Aviation has always been a difficult business with very few players having built a profitable enterprise. Within that, long-haul has been even more complex. So, when an airline such as IndiGo, which has been stupendously successful in the domestic market, says it wants to go long-haul, one can’t help but have mixed feelings. If you have executed a business model to perfection, why stake your core by venturing into something where the success rate is very bleak. That is what history tells us — no successful domestic airline in the world has really made a dent internationally. But then, that is also the spirit of enterprise itself — nothing new will ever be created if you side with history, fearing failure.
Surely, the promoters of IndiGo understand the Herculean challenge long-haul poses. None of the ingredients that made them successful in the domestic market will really work when it comes to long-haul. The tight leash on costs aside, the formula for success in long-haul is entirely different. Knowing this, the first step IndiGo has taken is to bring in a new management team with co-promoter Rakesh Gangwal calling the shots. Thus far, co-promoter Rahul Bhatia has steered the company to dizzying success — with him liaising with the government and his team executing relentlessly on the ground. In this issue’s cover story, deputy editor Krishna Gopalan gives a detailed account of how IndiGo attained cruising altitude and what could determine its success from hereon.
In other stories, we have an enterprise feature on Bizongo, a start-up that is disrupting the packaging business big-time. Started by three IIT graduates, it has created a platform that brings together manufacturers and buyers of standardised and customised packaging. Keeping up a furious pace of growth, it is among the best-funded B2B start-ups today.
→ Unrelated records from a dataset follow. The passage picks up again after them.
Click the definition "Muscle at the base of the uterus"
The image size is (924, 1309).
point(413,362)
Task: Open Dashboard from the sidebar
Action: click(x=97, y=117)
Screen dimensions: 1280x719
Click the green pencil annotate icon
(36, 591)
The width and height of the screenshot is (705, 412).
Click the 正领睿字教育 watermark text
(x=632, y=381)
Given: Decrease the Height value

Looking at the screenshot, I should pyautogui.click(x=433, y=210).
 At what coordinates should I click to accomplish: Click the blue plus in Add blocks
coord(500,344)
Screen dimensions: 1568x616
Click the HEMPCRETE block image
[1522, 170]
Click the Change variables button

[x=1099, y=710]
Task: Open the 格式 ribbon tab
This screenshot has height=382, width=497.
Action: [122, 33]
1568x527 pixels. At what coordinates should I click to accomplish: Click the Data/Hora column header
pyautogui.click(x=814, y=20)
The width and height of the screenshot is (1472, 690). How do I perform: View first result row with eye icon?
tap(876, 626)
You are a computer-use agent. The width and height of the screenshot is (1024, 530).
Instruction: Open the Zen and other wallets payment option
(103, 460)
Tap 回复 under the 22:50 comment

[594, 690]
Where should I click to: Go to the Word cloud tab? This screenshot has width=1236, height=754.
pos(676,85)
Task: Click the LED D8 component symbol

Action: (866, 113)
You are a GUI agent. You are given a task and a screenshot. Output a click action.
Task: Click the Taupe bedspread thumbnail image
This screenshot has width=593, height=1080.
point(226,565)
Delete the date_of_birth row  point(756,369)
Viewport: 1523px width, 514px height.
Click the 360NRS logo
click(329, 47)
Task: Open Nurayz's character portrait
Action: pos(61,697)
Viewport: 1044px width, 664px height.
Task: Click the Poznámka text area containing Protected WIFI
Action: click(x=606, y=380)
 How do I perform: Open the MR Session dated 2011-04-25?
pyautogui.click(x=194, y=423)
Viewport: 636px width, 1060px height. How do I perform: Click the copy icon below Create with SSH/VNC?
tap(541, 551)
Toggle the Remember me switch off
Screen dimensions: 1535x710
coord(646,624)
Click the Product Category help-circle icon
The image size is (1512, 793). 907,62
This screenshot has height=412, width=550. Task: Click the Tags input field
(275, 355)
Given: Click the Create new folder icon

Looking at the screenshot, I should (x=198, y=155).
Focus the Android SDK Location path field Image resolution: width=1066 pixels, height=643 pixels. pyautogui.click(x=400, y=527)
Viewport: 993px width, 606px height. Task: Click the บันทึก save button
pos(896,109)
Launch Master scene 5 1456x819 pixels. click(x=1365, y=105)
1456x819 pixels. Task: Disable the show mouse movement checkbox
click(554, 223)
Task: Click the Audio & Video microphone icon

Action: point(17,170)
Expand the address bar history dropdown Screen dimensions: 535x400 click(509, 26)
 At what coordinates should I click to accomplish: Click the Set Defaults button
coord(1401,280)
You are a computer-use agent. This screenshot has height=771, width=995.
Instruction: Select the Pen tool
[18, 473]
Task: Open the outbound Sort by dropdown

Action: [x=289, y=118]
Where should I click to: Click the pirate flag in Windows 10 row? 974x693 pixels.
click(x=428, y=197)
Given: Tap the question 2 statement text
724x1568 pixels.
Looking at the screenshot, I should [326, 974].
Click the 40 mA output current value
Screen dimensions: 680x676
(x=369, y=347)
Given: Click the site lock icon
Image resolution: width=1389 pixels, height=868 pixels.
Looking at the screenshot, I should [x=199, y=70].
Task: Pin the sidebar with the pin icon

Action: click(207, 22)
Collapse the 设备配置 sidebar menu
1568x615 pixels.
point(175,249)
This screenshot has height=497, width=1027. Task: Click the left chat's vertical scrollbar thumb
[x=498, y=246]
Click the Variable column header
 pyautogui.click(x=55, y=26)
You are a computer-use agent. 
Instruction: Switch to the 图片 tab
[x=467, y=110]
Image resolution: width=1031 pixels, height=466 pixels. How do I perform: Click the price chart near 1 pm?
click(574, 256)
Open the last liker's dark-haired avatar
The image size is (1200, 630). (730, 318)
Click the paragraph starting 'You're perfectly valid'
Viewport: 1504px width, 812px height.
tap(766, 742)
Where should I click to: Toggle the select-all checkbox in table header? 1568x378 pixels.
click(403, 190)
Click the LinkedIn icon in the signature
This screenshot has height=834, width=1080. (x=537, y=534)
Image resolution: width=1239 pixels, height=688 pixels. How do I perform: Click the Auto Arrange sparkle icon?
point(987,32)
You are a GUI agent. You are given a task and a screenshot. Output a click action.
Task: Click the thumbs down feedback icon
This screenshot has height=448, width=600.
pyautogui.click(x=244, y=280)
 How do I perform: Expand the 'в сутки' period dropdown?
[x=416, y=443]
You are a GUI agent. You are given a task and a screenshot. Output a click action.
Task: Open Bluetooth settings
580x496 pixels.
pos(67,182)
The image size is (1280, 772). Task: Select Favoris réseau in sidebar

We also have a market feature on mid-caps that seem like attractive buys. As a segment, small and mid-caps have got really beaten up over the past few months for a variety of reasons, ranging from re-allocation by mutual funds to emerging threats to growth. We have shortlisted stocks whose prices have fallen substantially while their financial performance has remained intact, making the correction a good entry point for investors.